DI MARIO PIAZZA
Non capisco l’attesa per il discorso di Putin di oggi considerando che da quando è iniziata l’invasione dell’Ucraina non c’è stato uno solo dei suoi annunci che poi abbia trovato conferma sul campo e, annunci a parte, è facile immaginare la quintalata di vuota retorica che rifilerà al suo popolo. Roba buona per mugicchi della steppa siberiana e per i composti e forzati applausi dei suoi scagnozzi.
A preoccuparmi molto è invece il brano di una trasmissione del primo canale russo tradotto ieri da La7, dove ho ascoltato un giornalista (era ancora vivo, quindi per definizione agli ordini di Putin) spiegare con dovizia di particolari come gli armamenti di cui la Russia dispone siano tanto abbondanti quanto antiquati, pressoché inutili per vincere una guerra che grazie all’aiuto dell’occidente l’Ucraina sta trasformando in un confronto ad alti contenuti tecnologici.
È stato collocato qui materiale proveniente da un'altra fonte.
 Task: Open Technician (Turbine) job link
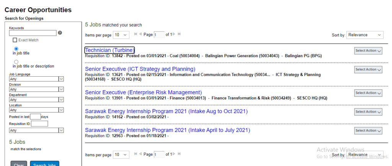[109, 50]
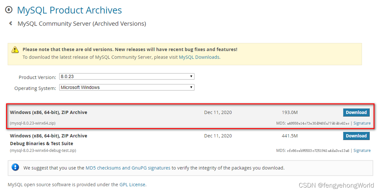
Task: Click MySQL Community Server (Archived Versions) text
Action: [82, 24]
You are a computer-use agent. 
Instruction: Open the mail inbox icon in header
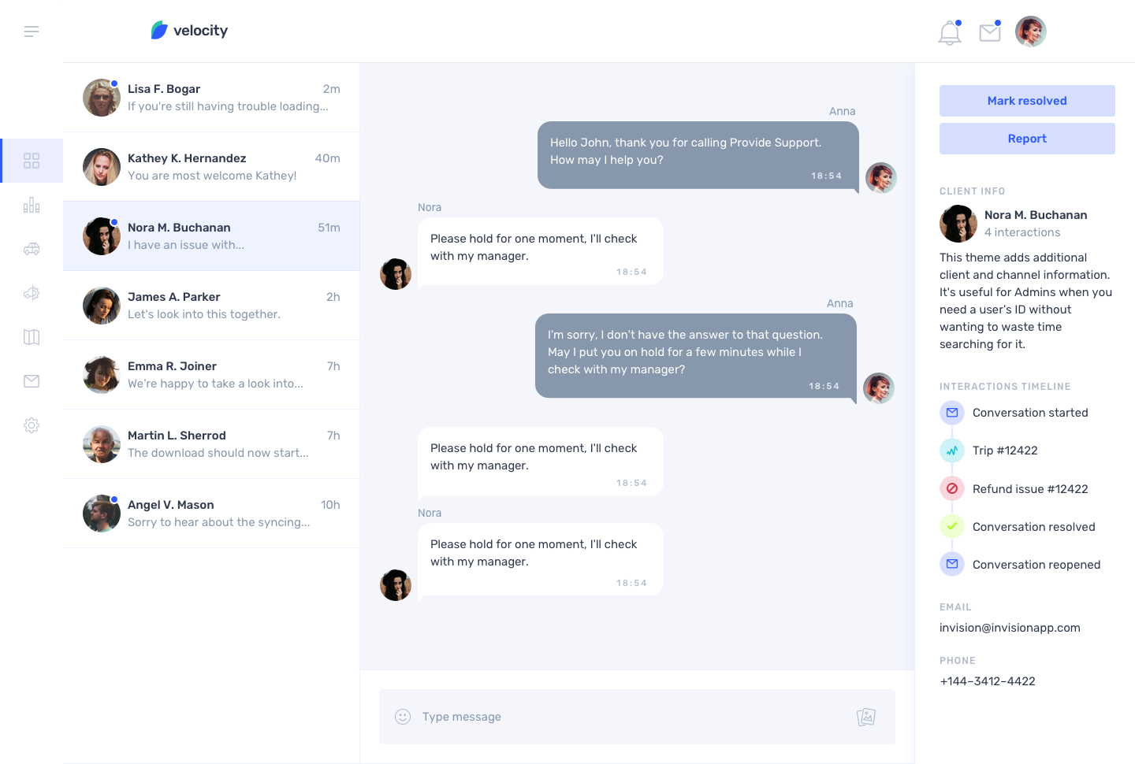(990, 32)
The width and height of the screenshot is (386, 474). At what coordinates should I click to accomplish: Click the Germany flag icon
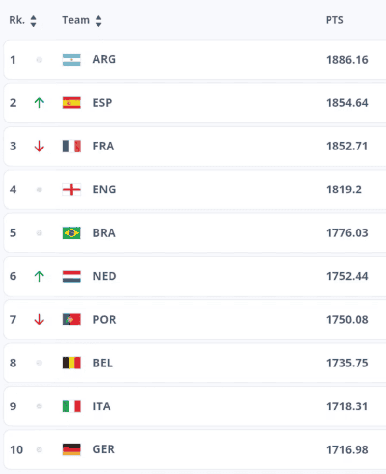pyautogui.click(x=71, y=449)

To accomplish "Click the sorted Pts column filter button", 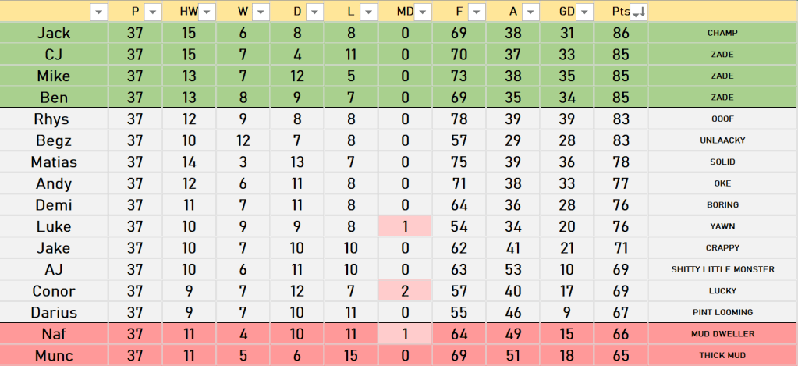I will click(x=638, y=12).
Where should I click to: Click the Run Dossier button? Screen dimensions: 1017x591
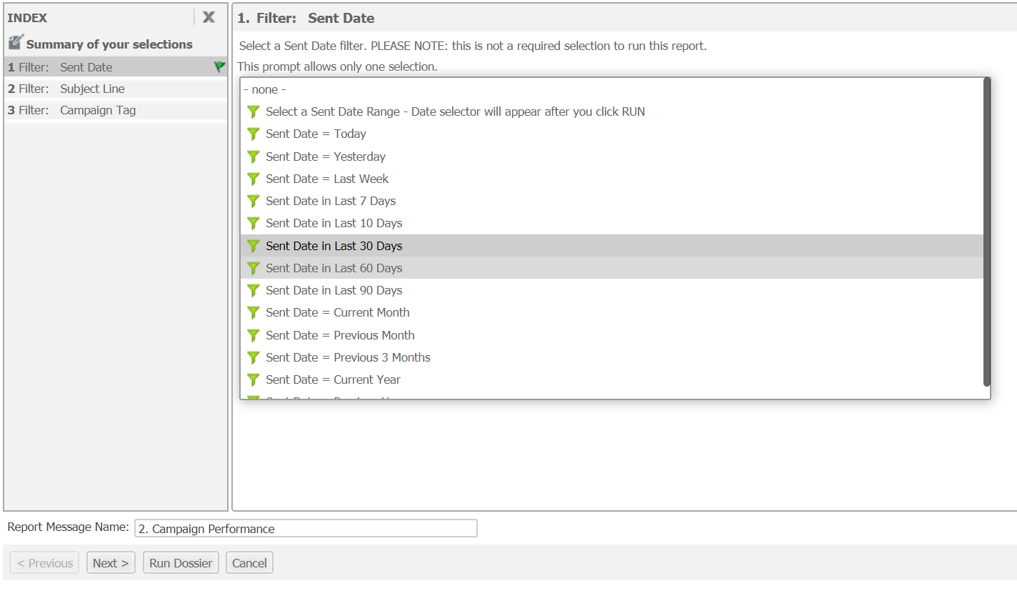click(x=181, y=563)
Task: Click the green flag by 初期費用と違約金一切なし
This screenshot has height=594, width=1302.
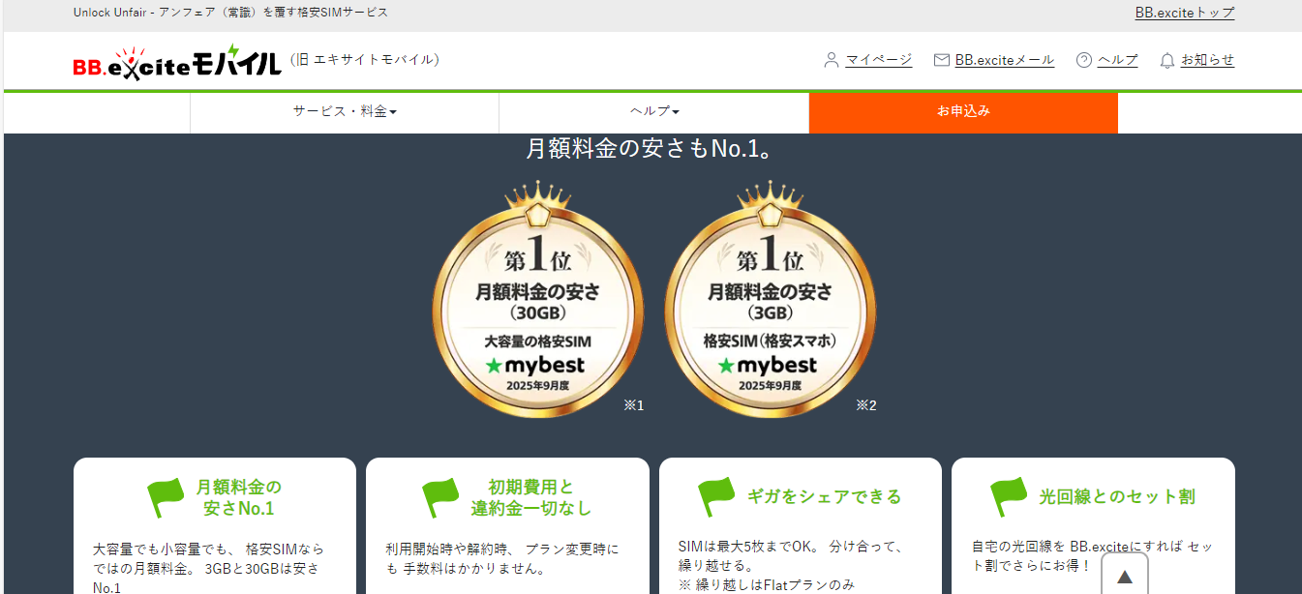Action: [441, 497]

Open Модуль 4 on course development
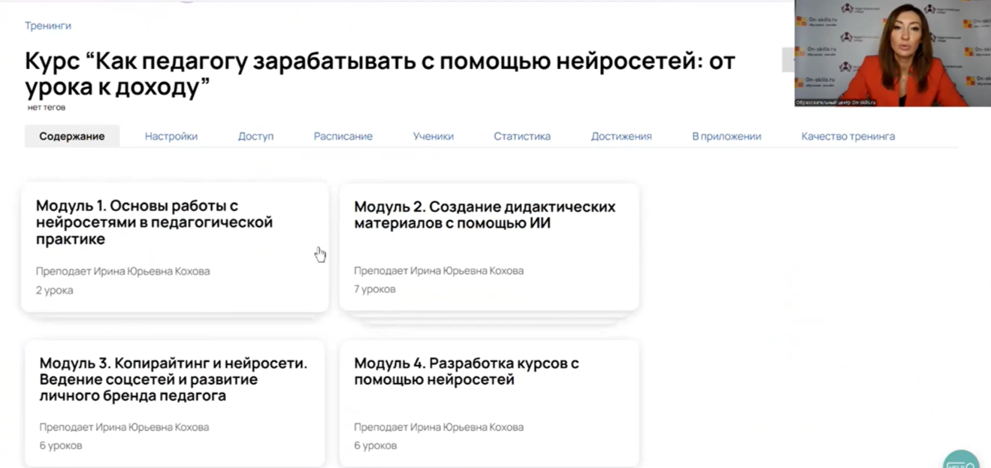(467, 371)
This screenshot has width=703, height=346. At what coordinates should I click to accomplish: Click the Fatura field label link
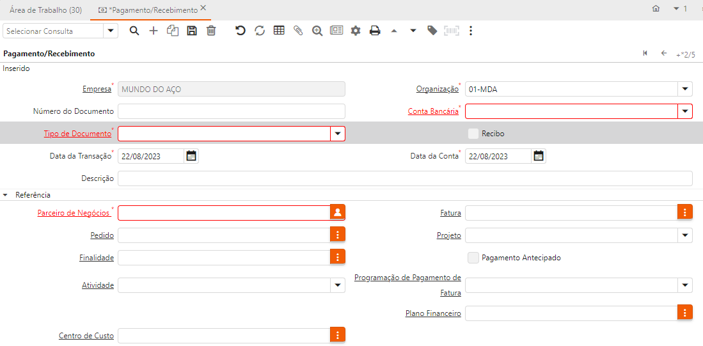pos(450,213)
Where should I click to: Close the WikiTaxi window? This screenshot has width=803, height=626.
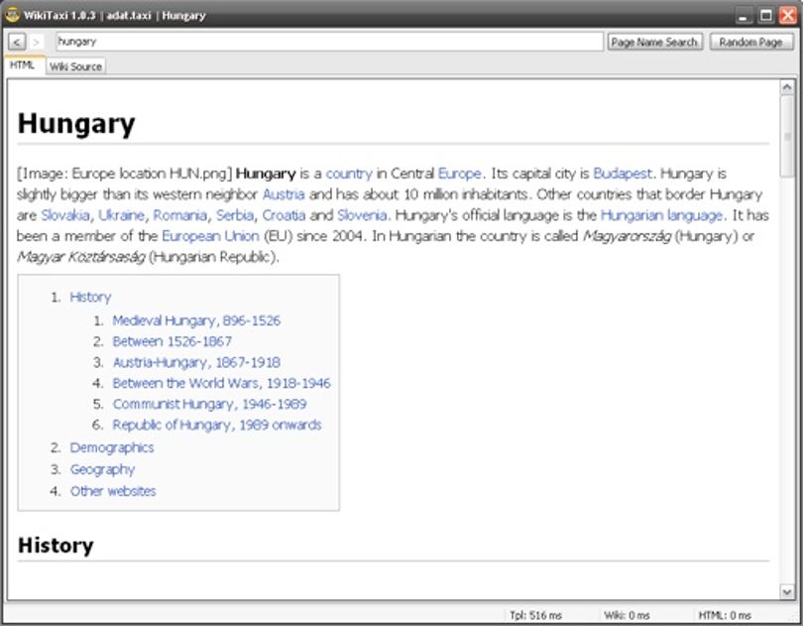[x=788, y=16]

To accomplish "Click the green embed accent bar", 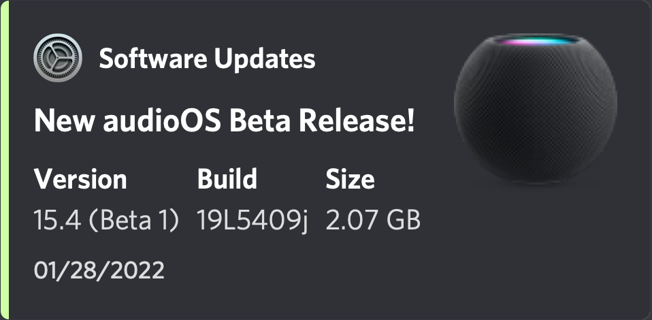I will (x=4, y=160).
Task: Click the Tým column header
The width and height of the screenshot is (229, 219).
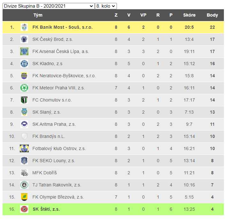Action: (38, 15)
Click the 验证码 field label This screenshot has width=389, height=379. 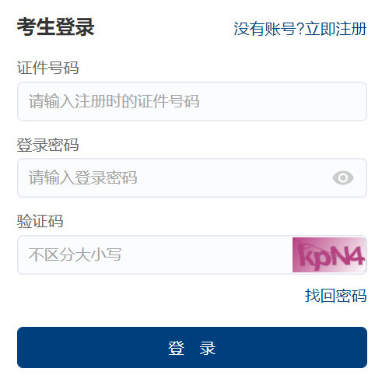coord(40,221)
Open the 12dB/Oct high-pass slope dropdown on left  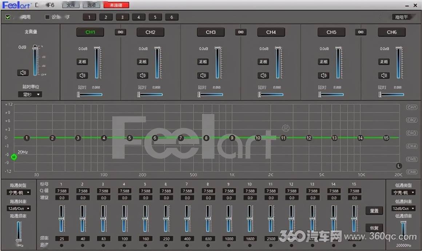[x=19, y=208]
Comunque la pensiate, credo che nessuno di noi sia tanto allocco da ipotizzare che Putin sia disponibile per una sconfitta militare. Quella pubblica ammissione di inferiorità tecnologica a me è suonata come la più classica delle “excusatio non petita”, la pietra angolare di un’architettura che nella spietata azione putiniana porterà inesorabilmente all’unico mezzo di cui il novello Stalin dispone per rimettere le cose in equilibrio: gli ordigni nucleari.
Una situazione molto simile a quella di oggi in Ucraina si verificò in un’altra guerra per procura tra Russia e Stati Uniti, la guerra di Corea nei primi anni 50.
Stalin, ricacciato verso nord dallo strapotere bellico convenzionale degli americani fu sul punto di usare la bomba atomica e soltanto la sua morte improvvisa salvò il genere umano dall’estinzione.
Non ci resta che sperare in una provvidenziale emorragia cerebrale?